The backs of the audience, pressed against chairs. I’m waiting for the empty.

Walking on the stage the audience adjusts to our wigs, our legs, our frumpy sex affect leaning in towards them.

RMW (A)

a space

I start to dance following the quick adjustments of being seen. Leaning into DD’s watching, making something for her, abrasive, hitting back what the audience sees.

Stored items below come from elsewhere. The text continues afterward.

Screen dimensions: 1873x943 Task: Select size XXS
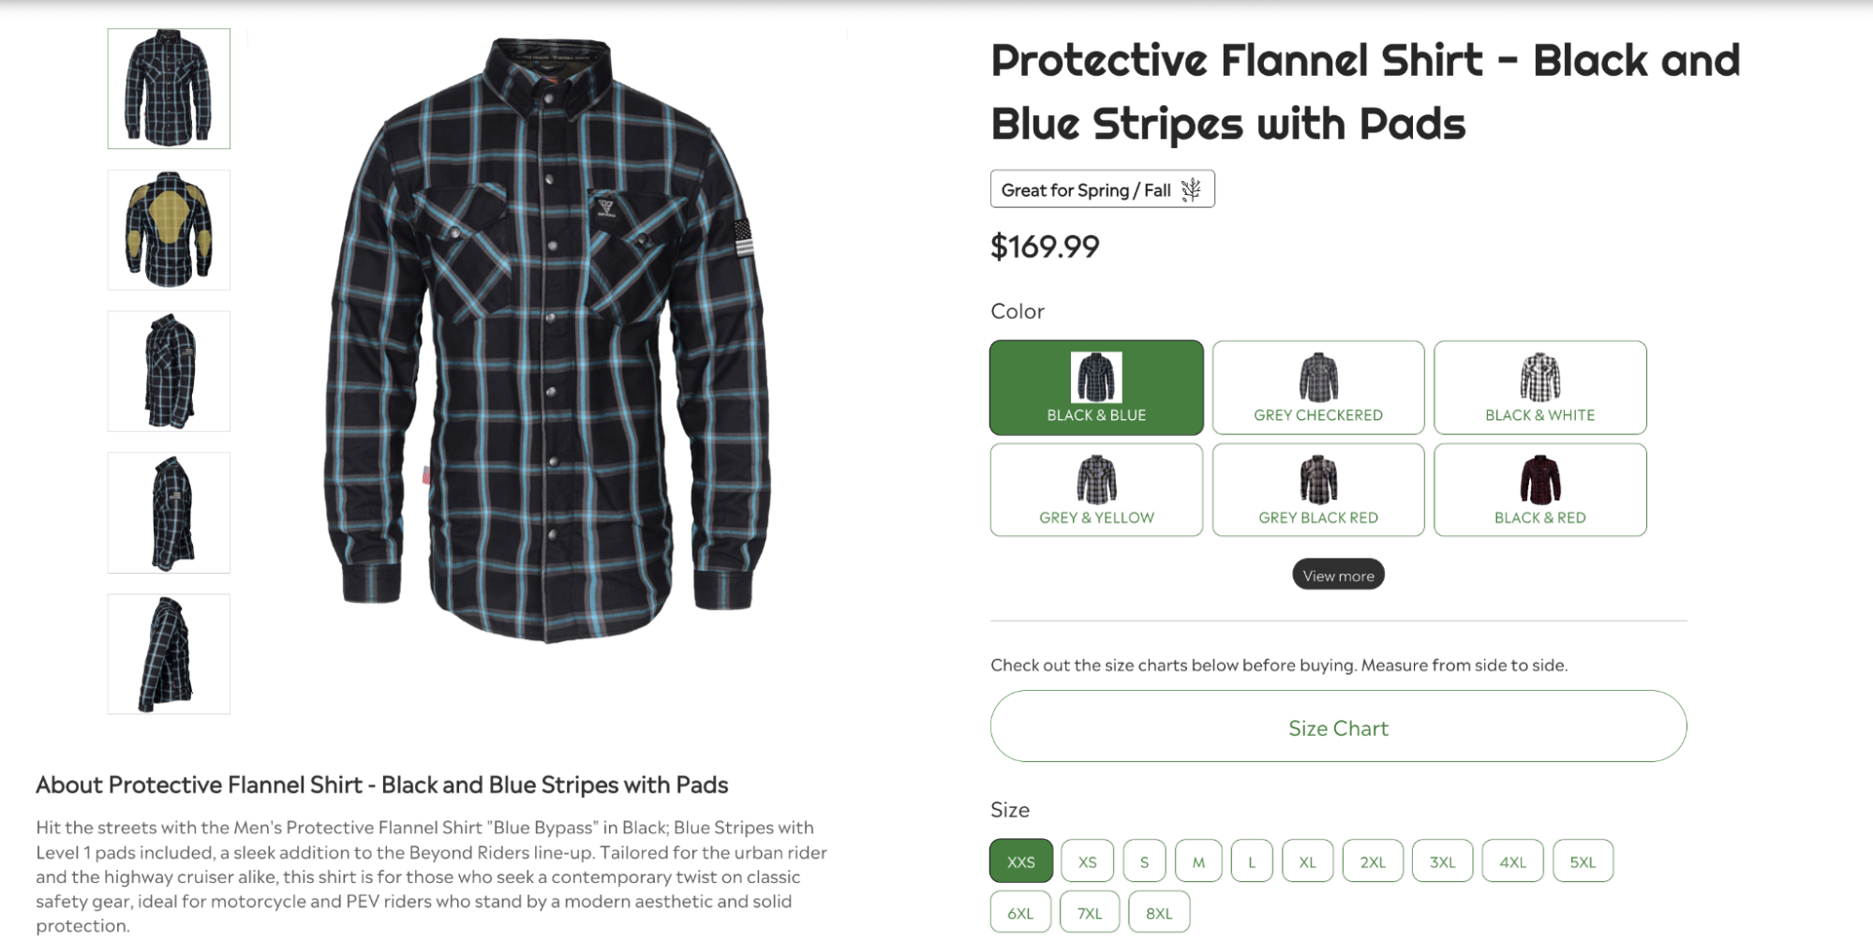1021,861
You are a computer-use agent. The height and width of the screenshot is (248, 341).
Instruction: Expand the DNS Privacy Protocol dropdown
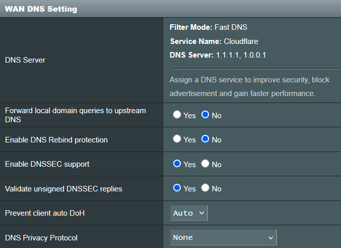click(223, 237)
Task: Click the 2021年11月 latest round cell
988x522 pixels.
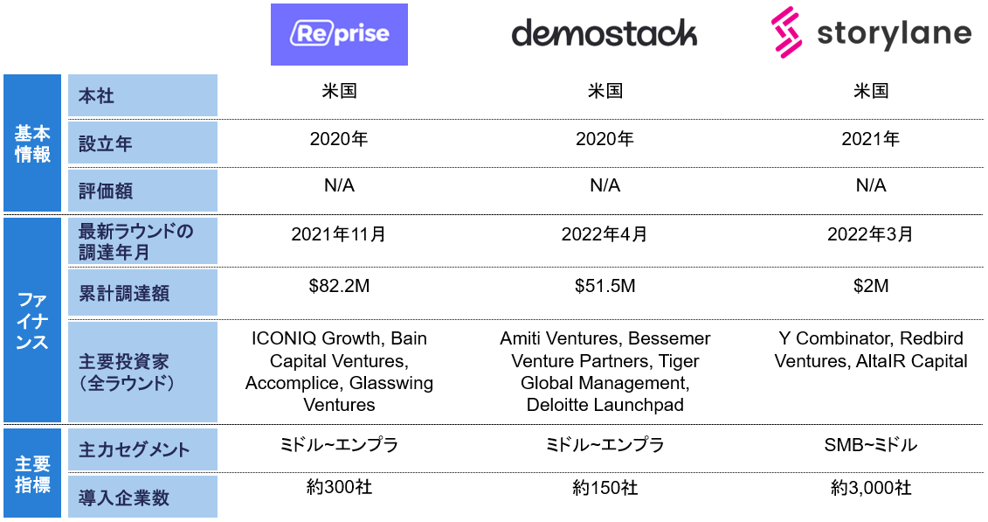Action: tap(339, 234)
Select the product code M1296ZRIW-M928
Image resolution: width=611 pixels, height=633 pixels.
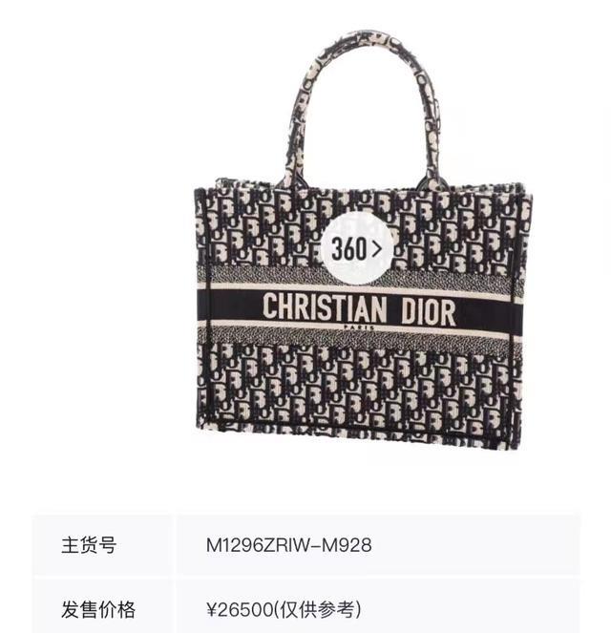pos(289,545)
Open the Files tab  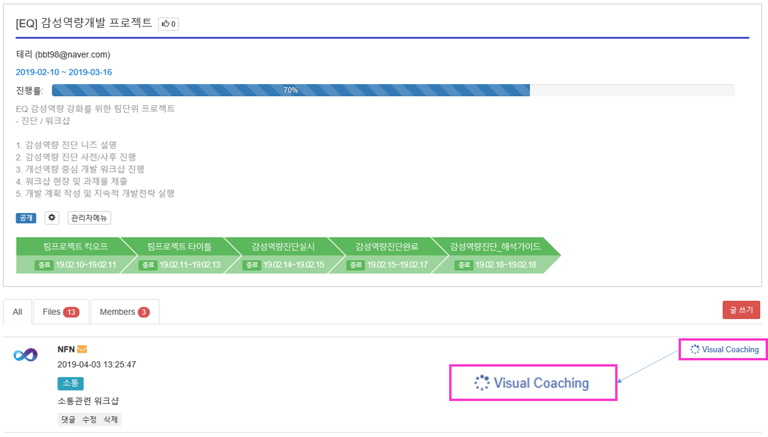click(61, 312)
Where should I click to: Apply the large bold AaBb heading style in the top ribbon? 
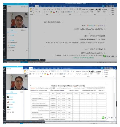click(98, 10)
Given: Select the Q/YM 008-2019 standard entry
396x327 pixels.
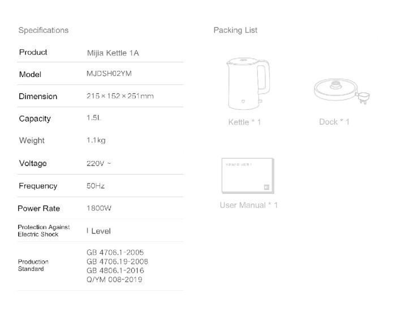Looking at the screenshot, I should [x=114, y=279].
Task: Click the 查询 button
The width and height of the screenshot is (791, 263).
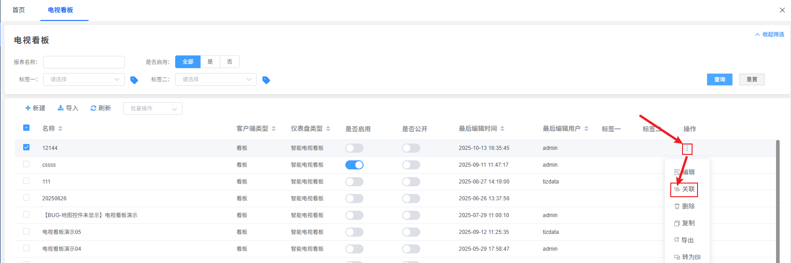Action: point(719,79)
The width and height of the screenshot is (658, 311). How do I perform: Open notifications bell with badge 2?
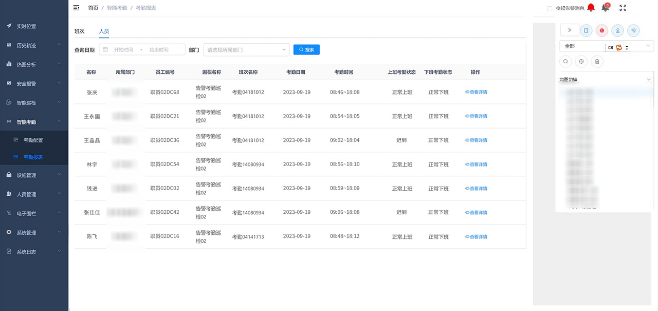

You are my cipher, my love, my cook, my combatant, my advisor, my bed, my protagonist. I am your heat, your smell, your eyes, your interpreter.

The timer goes off. You join me, take my stance, my move, myself and move it on. I watch you titillate, swivel, arch an eyebrow and a lip, become more beautiful, become me, become unholy. I’m seduced.

The timer goes off I tread across the space to you. Fill you, imagine you, and head off.

another space exterior (the audience) –

I look at as many of you as I can. Look you in the eye. You are hot, I want you, I will have you, I want to be on you, in you. Fuck you hard, and then I’m turning. Face, turn face, face up, face down, face in DD’s ass. Hair slapping her ass cheeks. I’m on my knees. She has always allowed me to beg. She is the empire state building, a vast dark lake, my ripple, a quiet sound from underneath, hunting me on.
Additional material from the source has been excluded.